Paddleboard Adventure Journal Admiralty Island Itinerary Alaska Wilderness Charters Call: 907-419-4474
Day Two
From our berths’ comfort, we hear the crew beginning their day in the early morning hours. Neil and Al start the generator and boat engines while the chef prepares salmon quiche, muffins, granola, fresh fruit, and juice. Yummy! Soon the crew pulls up the anchor, and we’re underway.
Brown Bear, Pavlov Harbor
We slowly sail south out of Funter Bay and continue south in Chatham Strait. Our destination is Pavlov Harbor, nestled within Freshwater Bay on the southeast coast of Chichagof Island. Along our route of travel, we’ll keep an eye on the shoreline for brown bears. Pavlov Harbor is a photographer’s dream. Any number of brown bears can often be observed fishing in the rapids and small waterfalls of a river that empties into the harbor.
Suddenly we encounter a pod of orcas. It’s a group of three or four, including a male with his large dorsal fin, one or two females, and a juvenile. We observe their behavior as they linger in the area for 15 to 20 minutes. After the pod of orcas departs to the north, we continue cruising to the south. But there’s never a scarcity of wildlife viewing in Alaska. An hour later, humpback whales begin to make their presence known. Some are near enough that the boat swings in their general direction. Others are far off in the distance. But always exciting.
Arriving in Pavlov Harbor State Marine Park, we have a tempting lunch of vegetable and sausage burritos. Then we gear up for our afternoon paddle. Pavlov Harbor is not expansive, but we’ve got plenty of room to separate into pairs and establish our own peaceful rhythm. First, we’ll paddle to the rapids and falls, with hopes to see bears feasting on salmon. But alas, our timing is not good today. Perhaps we’re too early for the salmon run that gets the attention of bears? We continue to paddle for an hour before returning to the Glacier Bear.

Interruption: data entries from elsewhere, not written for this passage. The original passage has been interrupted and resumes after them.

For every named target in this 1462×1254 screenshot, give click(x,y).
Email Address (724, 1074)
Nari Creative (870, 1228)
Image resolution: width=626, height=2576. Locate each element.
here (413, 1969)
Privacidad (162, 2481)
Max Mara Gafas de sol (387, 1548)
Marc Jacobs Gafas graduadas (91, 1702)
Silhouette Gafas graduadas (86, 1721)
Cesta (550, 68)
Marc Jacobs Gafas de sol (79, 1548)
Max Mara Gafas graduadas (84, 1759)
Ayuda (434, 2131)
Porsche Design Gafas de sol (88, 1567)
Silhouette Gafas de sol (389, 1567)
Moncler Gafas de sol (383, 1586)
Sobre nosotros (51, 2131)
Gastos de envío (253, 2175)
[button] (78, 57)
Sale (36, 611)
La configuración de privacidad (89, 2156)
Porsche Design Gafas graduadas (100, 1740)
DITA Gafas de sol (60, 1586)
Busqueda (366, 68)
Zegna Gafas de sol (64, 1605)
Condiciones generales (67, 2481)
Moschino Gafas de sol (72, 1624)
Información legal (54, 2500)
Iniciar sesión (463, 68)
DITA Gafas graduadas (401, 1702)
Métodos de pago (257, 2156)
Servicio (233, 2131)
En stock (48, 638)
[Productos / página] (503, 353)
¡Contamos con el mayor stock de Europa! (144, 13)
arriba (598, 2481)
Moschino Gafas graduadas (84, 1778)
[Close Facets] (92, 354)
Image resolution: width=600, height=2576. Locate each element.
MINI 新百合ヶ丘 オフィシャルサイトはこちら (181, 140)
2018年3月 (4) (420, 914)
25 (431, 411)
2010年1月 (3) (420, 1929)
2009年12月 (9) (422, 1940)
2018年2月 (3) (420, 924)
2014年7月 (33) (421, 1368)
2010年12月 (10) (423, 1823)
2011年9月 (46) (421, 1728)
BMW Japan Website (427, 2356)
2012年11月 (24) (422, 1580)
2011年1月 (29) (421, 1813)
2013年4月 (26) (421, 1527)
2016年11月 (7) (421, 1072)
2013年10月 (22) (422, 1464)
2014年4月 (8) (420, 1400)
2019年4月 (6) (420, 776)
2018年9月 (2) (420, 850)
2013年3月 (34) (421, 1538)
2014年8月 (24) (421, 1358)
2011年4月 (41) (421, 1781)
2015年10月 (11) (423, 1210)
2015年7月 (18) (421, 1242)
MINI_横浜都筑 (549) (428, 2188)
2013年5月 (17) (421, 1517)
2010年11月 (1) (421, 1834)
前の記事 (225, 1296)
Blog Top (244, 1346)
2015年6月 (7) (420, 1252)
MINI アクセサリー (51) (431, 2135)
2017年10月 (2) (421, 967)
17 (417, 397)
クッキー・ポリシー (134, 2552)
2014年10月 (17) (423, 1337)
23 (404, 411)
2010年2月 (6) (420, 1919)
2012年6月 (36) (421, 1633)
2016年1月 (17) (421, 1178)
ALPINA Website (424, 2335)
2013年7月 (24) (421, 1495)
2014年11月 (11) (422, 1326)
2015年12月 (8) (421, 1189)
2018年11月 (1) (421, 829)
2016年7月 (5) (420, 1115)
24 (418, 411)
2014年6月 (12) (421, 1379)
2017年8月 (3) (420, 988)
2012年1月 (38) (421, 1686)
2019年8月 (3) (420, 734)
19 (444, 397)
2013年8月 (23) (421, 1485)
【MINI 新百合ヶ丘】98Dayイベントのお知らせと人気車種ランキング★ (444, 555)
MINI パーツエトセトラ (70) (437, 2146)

By mid-afternoon, the Glacier Bear has turned west into Tenakee Inlet. We approach the quaint community of Tenakee Springs. A visit to this charming community provides a fun getaway.
The crew drops the anchor of Glacier Bear a short distance from the shore. We’re shuttled by boat in two groups to the seaplane dock, where we disembark and climb the ramp. It’s a short walk to the General Store—our last chance to assess and replenish our “personal” liquor supply. The store has lots of choices, including cases of Alaska Amber Beer, bottles of tequila and vodka, and various packaged goods to support the local community. They even have chocolate-covered almonds! We’ll hang out with local artists at the café and (if our schedule permits) soak in the 105-degree therapeutic hot springs. We’ll walk the length of an unpaved road (there are no cars in Tenakee Springs), pass cabins and small lodges along the boardwalk, and arrive at the small boat harbor. We’re picked up by our boat for the short ride back to the Glacier Bear.
Our destination this evening is Corner Bay (just past Kadashan Bay). As the light gets lower, brown bears begin to appear along the shoreline. They are searching for a quick meal along the beach and occasionally quarrel with one another over “territorial disputes.” One bear chases another for several hundred yards along the coast. Probably a sow is driving an adolescent male away from her cubs. Dinner this evening is the fresh Dungeness Crab we gathered this morning from the crab traps we set in Funter Bay. If you’re happy and you know it, clap your hands.